During this period, osechi consisted of two main components: honzen-ryōri (a main dish consisting of rice, fish, and nimono simmered dish), and kuitsumi a New Year's decoration. The kuitsumi consisted of rice placed on three sides of a white wooden stand decorated with mochi, abalone, kombu, chestnuts, persimmons, Japanese spiny lobster, mikan, pine, bamboo, and plum, etc. It was eaten on New Year's Day with guests who came to greet the New Year, or pretended to be eaten as a ceremonial ritual.

In the late Edo period, osechi began to be placed in jūbako (tiered boxes) like today's osechi. In the Kanto region, kuromame, kazunoko (eggs of the Pacific herring), and tazukuri were placed in stacked boxes, while in the Kansai region, kuromame, tazukuri, and tataki gobo were the three main ingredients of osechi.
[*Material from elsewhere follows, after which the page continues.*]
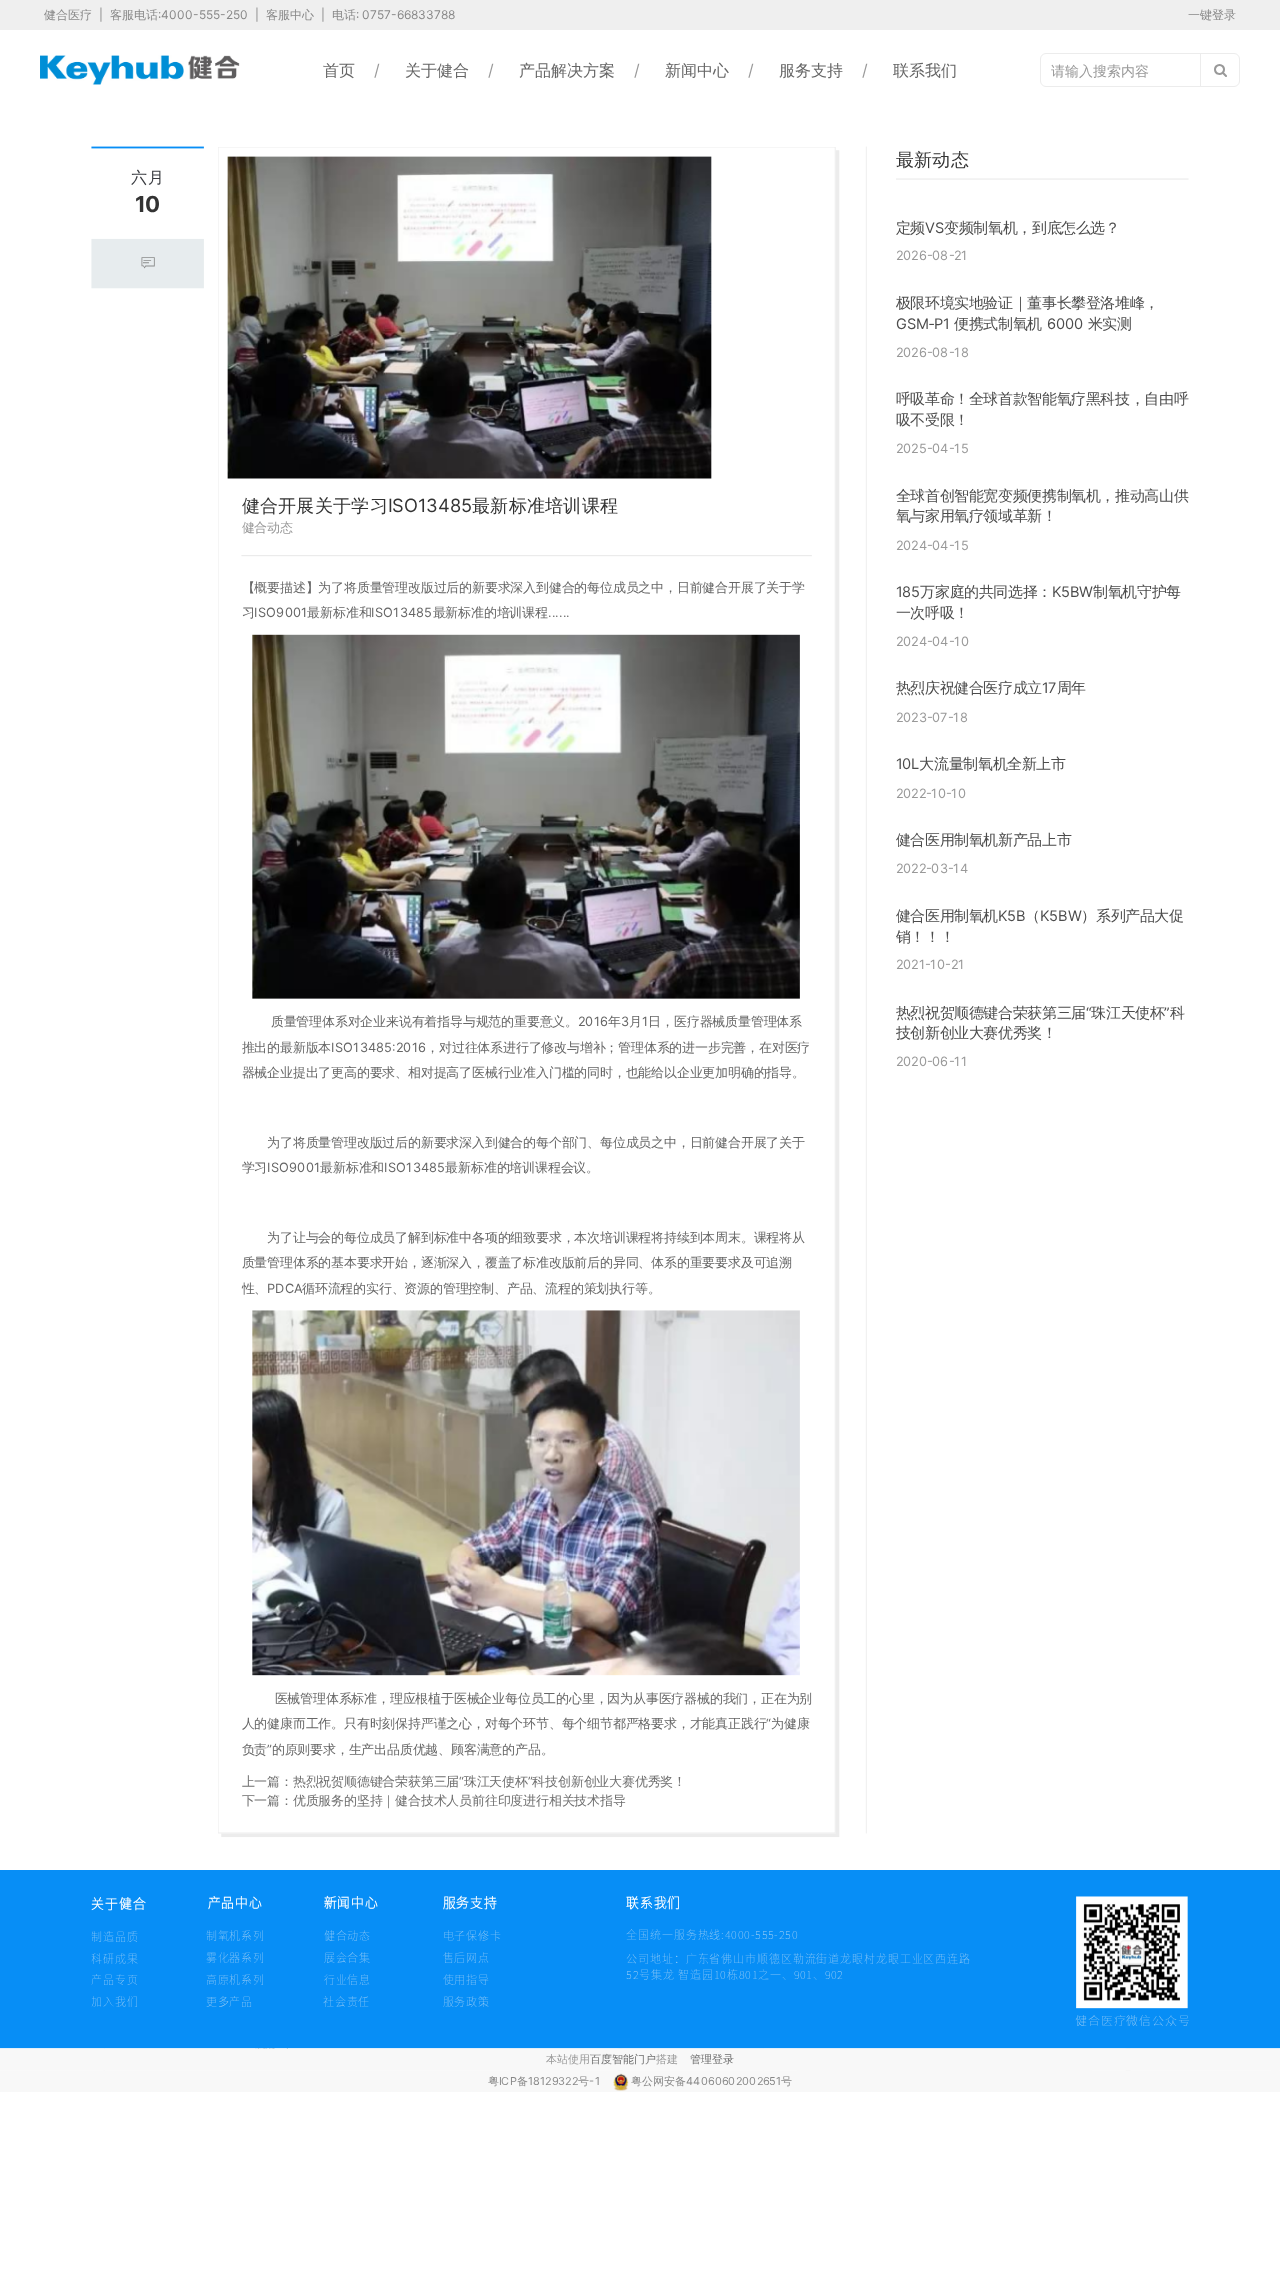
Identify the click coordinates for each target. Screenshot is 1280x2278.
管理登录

During the Meiji era (1868–1912), various dishes that were originally honzen-ryōri, such as kamaboko, datamaki, kuri kinton and nimono, began to be placed in jūbako. With the modernization of Japanese society, women's schools were established and osechi was taught as a dishs that housewives should master. The various regional styles of osechi that had existed until then were gradually standardized throughout the country.

With Japan's rapid economic development after World War II, osechi became more luxurious and was sold in department stores, and some of the dishes began to incorporate yōshoku (Western-style foods).